国交省、不適切な土地利用の対策検討

─違反事例の実態把握へ、全国調査実施

 国土交通省は、土地の取得と利用のあり方について、関連制度を見直し、新たなルールを検討する。各地で発生している不適切な土地利用の防止策を議論する有識者会議を立ち上げた。初回会合では、課題が生じている土地の取引・利用に関する全国調査を実施する方針を明かした。
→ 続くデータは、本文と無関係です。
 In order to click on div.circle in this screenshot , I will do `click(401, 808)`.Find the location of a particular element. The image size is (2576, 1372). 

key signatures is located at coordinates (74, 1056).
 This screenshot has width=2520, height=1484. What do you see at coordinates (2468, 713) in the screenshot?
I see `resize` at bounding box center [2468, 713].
調査結果も活用しつつ、提言をまとめる方針だ。

 土地取引に関する既存の制度には、権利取得段階の情報把握が目的のもの、土地利用段階の規制が目的のもの、またはその両方を目的としたものがある。法律としては国土利用計画法、不動産登記法、都市計画法、農地法、森林法、自然公園法、自然環境保全法が挙げられる。

 一方で、個別法では対処しきれない不適切な土地利用が発生している。国交省が把握したものとしては、▽住宅地に面する国土利用計画法の届出基準面積未満の土地(約726㎡)で、廃棄物や土砂の積み上げが行われ周辺住民から苦情発生▽山林を取得した事業者が利用目的を「未定」として国土利用計画法の届出を行い、後に開発を意図し森林法に基づく届出を行わずに森林伐採▽住宅と農地が混在する大規模な土地を事業者が購入しスクラップヤードを建設、騒音、水質汚濁、ごみ飛散など外部不経済が深刻化─などがある。

 4月から始める全国調査では、こうした事例の発生状況や、防止事例などを調べる。会議は4回開催予定で、法改正も視野に対策を議論する。堤洋介・土地政策審議官は、「人口が減り土地の需要も減退したことから、国土の適切な利用や管理のあり方に国民の意識が高まってきている」と会議設置の背景を語った。